■ **EJERCICIOS PROPUESTOS**:
- A) Reproduce el fragmento sobre el cine de robos entre "Mirando de reojo" y "ni en la red.", ambos incluidos.
- B) Responde, según el fragmento sobre el cine de robos, a estas preguntas:
(i) ¿Cuál fue la primera película de Ben Affleck?
(ii) ¿De qué autor era la novela que adaptó en ella?
(iii) ¿Qué película de Michael Mann se califica de obra maestra?
- C) Indica si cada afirmación concuerda con el fragmento sobre el cine de robos y cita las palabras que lo deciden:
(i) The town es la segunda película de Affleck como director.
(ii) La selección de películas se presenta como objetiva.
(iii) Bonnie & Clide forma parte de la selección.

■ **FRAGMENTO SELECCIONADO**:
Hollywood, tierra de ladrones
El cine de robos, uno de los (sub)géneros más transitados por los cineastas del otro lado del Atlántico
"La vida te da sorpresas, sorpresas te da la vida" rezaba la canción. Le va que ni pintada a Ben Affleck, que ha pasado de actor florero a director de narices en lo que uno tarda en decir "Ben". Si con su primera película, Adiós pequeña, adiós, salía indemne del berenjenal que suponía adaptar una novela de Dennis Lehane, con su segundo filme como director, The town, Affleck se lanza al abismo de los robos de gran tonelaje con la pericia de un profesional de la mala vida.
Mirando de reojo a Heat, la obra maestra de Michael Mann, el de Boston vuelve a demostrar que es más listo que el hambre y que ha visto mucho cine, sin palomitas, sin efectos especiales y sin tres dimensiones. A continuación repasamos el cine de robos, en una selección absolutamente subjetiva de uno de los (sub)géneros más transitados por los cineastas del otro lado del Atlántico. Nos dejamos en el tintero películas del tamaño de I soliti ignoti, Bonnie & Clide o Dos hombres y un destino pero es que hay películas que no caben ni en la red.

■ **FILAS DE DATOS**:
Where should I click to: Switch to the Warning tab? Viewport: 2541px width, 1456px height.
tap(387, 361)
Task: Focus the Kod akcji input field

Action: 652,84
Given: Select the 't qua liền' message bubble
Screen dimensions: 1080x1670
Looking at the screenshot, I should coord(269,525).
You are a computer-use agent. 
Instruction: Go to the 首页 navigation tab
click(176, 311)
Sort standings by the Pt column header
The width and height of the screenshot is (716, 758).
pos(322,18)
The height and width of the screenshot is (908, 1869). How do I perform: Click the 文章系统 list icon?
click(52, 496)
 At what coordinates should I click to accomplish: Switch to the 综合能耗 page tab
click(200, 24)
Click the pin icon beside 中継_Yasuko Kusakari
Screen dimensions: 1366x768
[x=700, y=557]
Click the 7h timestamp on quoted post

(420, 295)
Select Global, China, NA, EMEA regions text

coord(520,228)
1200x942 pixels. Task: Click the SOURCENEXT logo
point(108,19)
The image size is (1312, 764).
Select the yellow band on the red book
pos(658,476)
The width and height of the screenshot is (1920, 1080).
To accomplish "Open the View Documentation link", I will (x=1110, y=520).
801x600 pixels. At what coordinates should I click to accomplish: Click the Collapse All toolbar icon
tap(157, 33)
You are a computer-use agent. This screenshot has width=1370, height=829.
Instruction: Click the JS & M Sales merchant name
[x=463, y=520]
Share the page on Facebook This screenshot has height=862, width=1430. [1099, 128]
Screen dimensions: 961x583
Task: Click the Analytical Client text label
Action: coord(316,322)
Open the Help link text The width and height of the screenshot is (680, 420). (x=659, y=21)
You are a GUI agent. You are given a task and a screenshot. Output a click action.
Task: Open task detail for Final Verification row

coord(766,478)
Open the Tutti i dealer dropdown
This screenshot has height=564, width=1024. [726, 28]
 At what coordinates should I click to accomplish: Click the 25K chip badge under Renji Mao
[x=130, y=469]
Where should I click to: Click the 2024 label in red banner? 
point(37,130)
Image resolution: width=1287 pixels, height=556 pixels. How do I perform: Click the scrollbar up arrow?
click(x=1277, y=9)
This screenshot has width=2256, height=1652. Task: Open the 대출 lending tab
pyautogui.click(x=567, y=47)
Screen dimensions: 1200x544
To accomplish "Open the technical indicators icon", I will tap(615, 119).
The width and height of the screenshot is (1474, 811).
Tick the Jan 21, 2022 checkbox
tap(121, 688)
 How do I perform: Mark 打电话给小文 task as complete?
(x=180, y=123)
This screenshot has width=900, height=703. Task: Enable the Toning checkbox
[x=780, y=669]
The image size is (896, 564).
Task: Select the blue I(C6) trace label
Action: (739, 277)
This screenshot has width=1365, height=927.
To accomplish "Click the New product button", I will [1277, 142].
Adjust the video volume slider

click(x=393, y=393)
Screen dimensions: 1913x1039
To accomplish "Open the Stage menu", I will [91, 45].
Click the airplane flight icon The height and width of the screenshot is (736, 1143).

■ **RESPUESTAS**:
- A)
Mirando de reojo a Heat, la obra maestra de Michael Mann, el de Boston vuelve a demostrar que es más listo que el hambre y que ha visto mucho cine, sin palomitas, sin efectos especiales y sin tres dimensiones. A continuación repasamos el cine de robos, en una selección absolutamente subjetiva de uno de los (sub)géneros más transitados por los cineastas del otro lado del Atlántico. Nos dejamos en el tintero películas del tamaño de I soliti ignoti, Bonnie & Clide o Dos hombres y un destino pero es que hay películas que no caben ni en la red.

- B)
(i) Adiós pequeña, adiós.
(ii) De Dennis Lehane.
(iii) Heat.

- C)
(i) Sí: "con su segundo filme como director, The town".
(ii) No: "en una selección absolutamente subjetiva".
(iii) No: "Nos dejamos en el tintero películas del tamaño de I soliti ignoti, Bonnie & Clide o Dos hombres y un destino".